Saratov region prosecutor to conduct checks into seventy NGOs

27 February 2013


Source: HRO.org (info)
On 26 February the independent non-commercial organisation the Human Rights Resource Centre found out that the Public Prosecutor's Office for the Saratov Region is planning to carry out a mass check of non-profit organisations in the region. A total of 70 NGOs are due to be inspected.

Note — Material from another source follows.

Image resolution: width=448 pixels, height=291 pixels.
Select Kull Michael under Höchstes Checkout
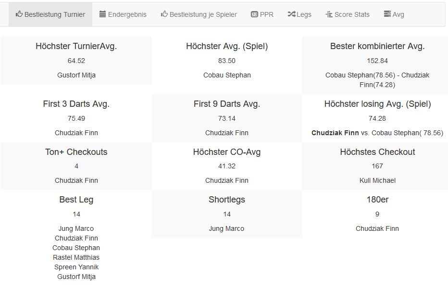tap(377, 180)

Maria Kanevskaya, PhD in Law, Director of the Human Rights Resource Centre and coordinator of the Club of Third Sector Lawyers, had this to say on the situation surrounding the mass investigation by the Saratov Region Public Prosecutor's Office of NGOs who receive or used to receive funding from abroad:

"As a supervisory body the public prosecutor's office has the right to investigate non-profit organisations, with the exception of any issues that fall within the jurisdiction of other supervisory bodies. An investigation concerning the failure of an NGO to register on the special register of "foreign agents" can be carried out on the basis of a complaint made by a private individual or legal entity, or information from a federal or local government agency, or the press. It should contain information supporting the claim that the activities of the NGO contain 'signs of extremism,' and that the activities of the NGO violate Russian law."

Background information:

The law includes within the jurisdiction of the Public Prosecutor's Office everything that does not fall under the jurisdiction of special regulatory bodies. In relation to non-commercial organisations the prosecutor does not have the right to look into any issues that fall under the jurisdiction of the Ministry of Justice, the tax authorities, etc..., for example by verifying compliance with articles of the law, financial reporting to the judicial authorities and tax authorities, etc... No time period for the investigation is specified in the federal law On the Public Prosecutor's Office of the Russian Federation, but they should be guided by the principle of what is reasonable and fair.

The powers of the public prosecutor during the course of the investigation (Part 1 of Article 22 of this law) are:

· upon presentation of official identification to freely enter the territory and premises of the organisation being audited;
· to have access to their documents and materials;
· to demand the necessary documents, materials, statistical and other information be presented, and specialists allocated to clarify any issues that may arise;
· to summon officials and private citizens to explain any violations of the law.

In conducting the investigation, the public prosecutors must be guided by the procedures established by the law for the relevant cases on issues "covered by the legislation on banking, tax or other secrets." In conducting scheduled and unscheduled inspections public prosecutors must avoid requesting access to excessive materials, documents and information which could be obtained directly by the prosecutors during the on-site inspection.

Advice of lawyers of the Human Rights Resource Centre:

It is extremely important not to give representatives of the Public Prosecutor's Office access to information which is not connected to the subject of the investigation or which does not fall within its remit, or which is not covered by the legislation on statistical data. Despite the fact that there is no set time period for the investigation to be carried out, nevertheless as a general rule (with some exceptions), organisations should be inspected within 30 days; if necessary, this period can be extended by a further 30 days.